PROMPT = Return the data exactly, with all pictures removed.

DATA EXTRACTS =
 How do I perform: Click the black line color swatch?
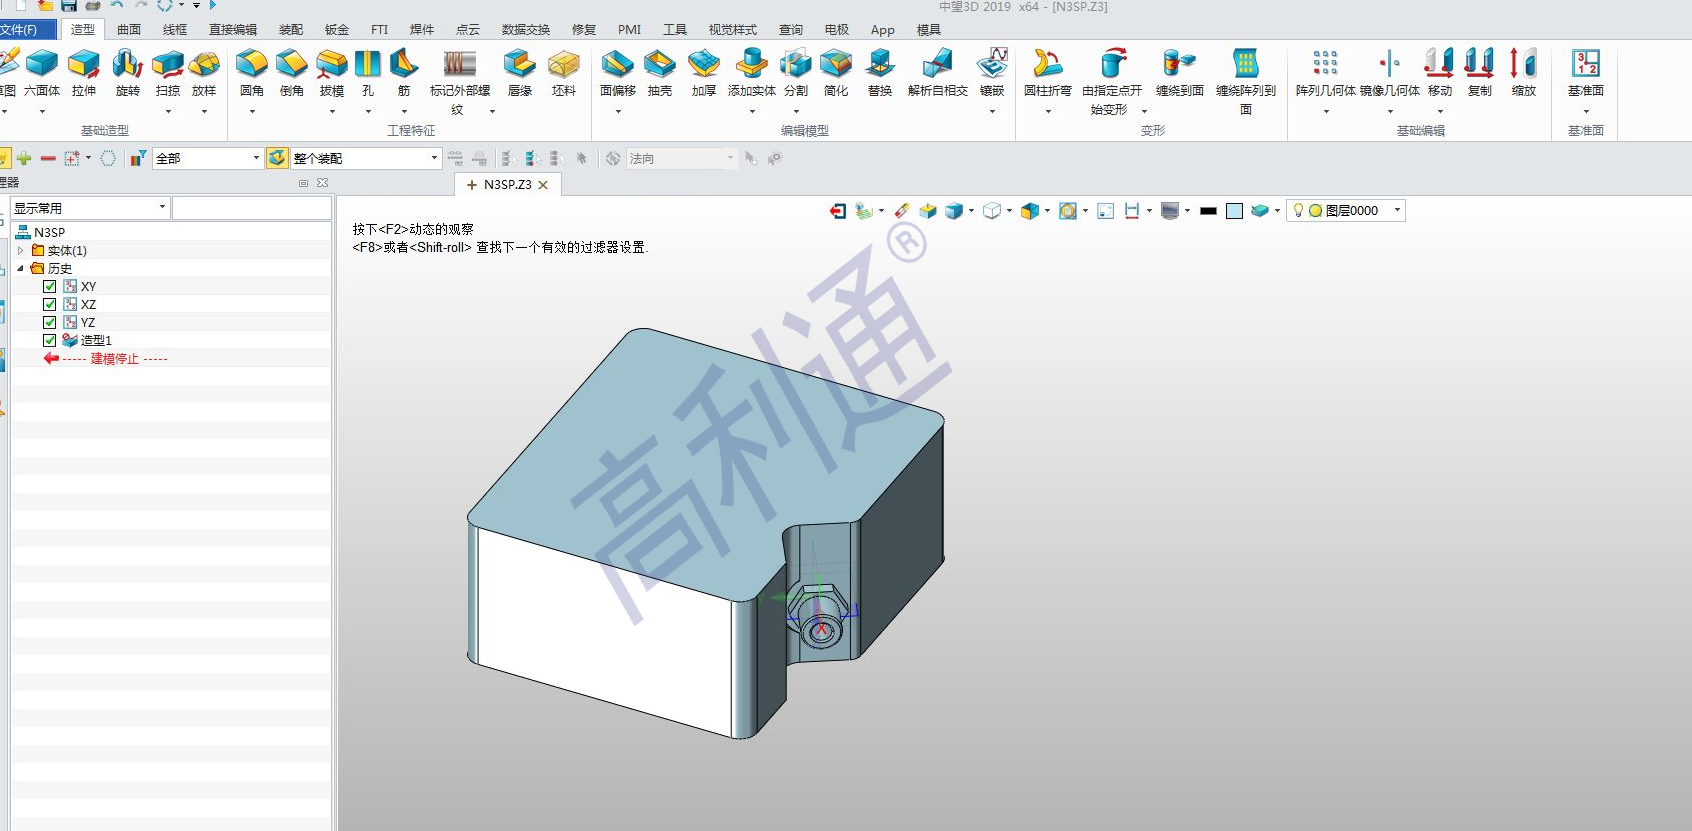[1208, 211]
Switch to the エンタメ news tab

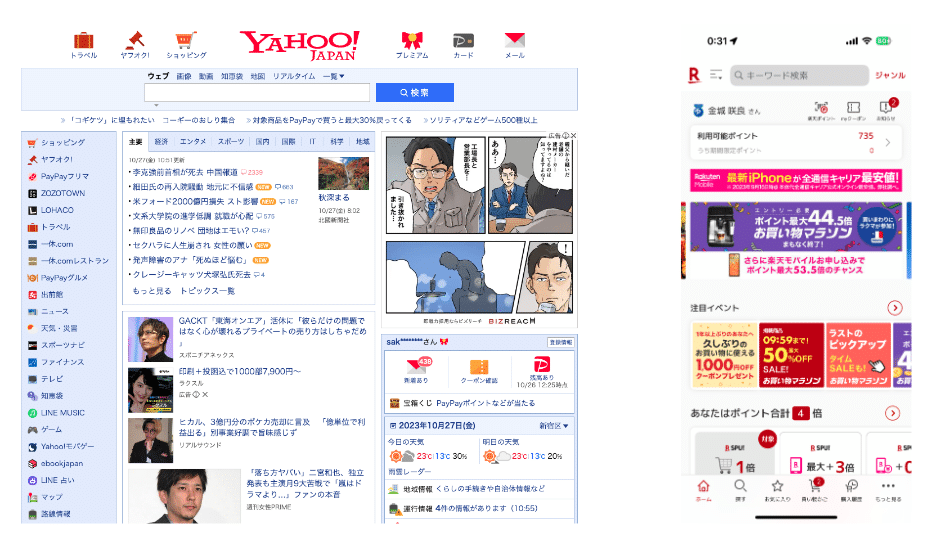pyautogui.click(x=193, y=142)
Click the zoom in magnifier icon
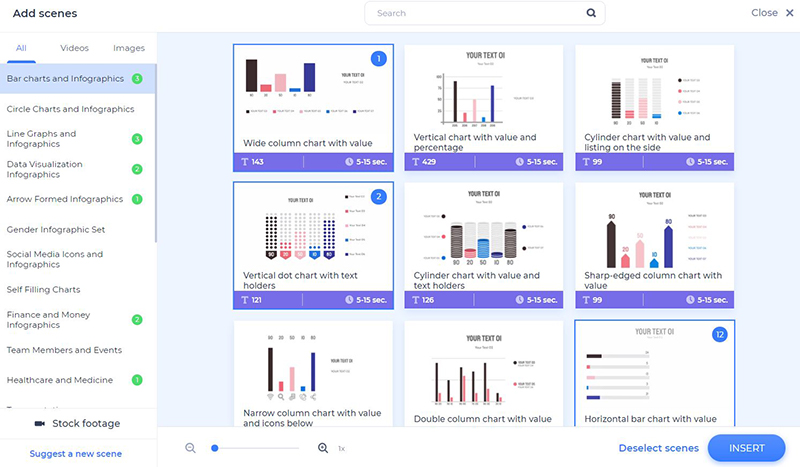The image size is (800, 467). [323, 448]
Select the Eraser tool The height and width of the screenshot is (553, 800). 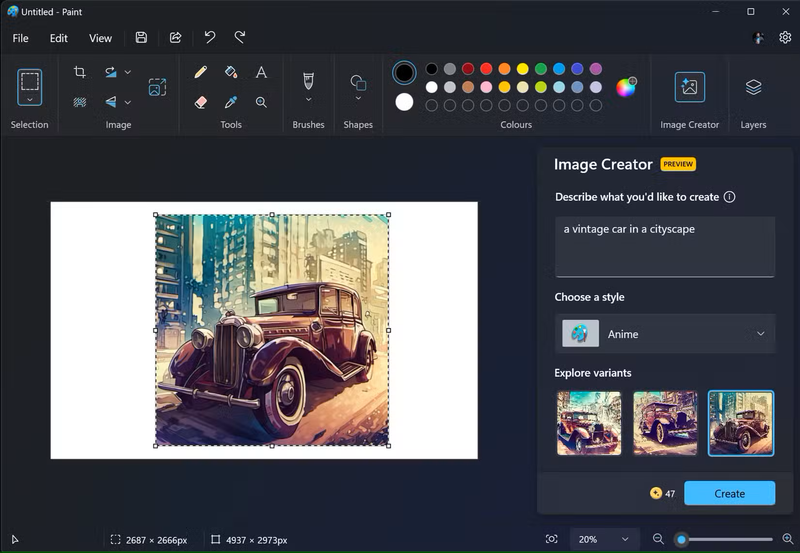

REPLY TO THE TASK =
 How do I perform: Click the black line color swatch?
[1208, 211]
Switch to the エンタメ news tab

pyautogui.click(x=193, y=142)
Click the zoom in magnifier icon
The image size is (800, 467). [323, 448]
Select the Eraser tool The height and width of the screenshot is (553, 800). 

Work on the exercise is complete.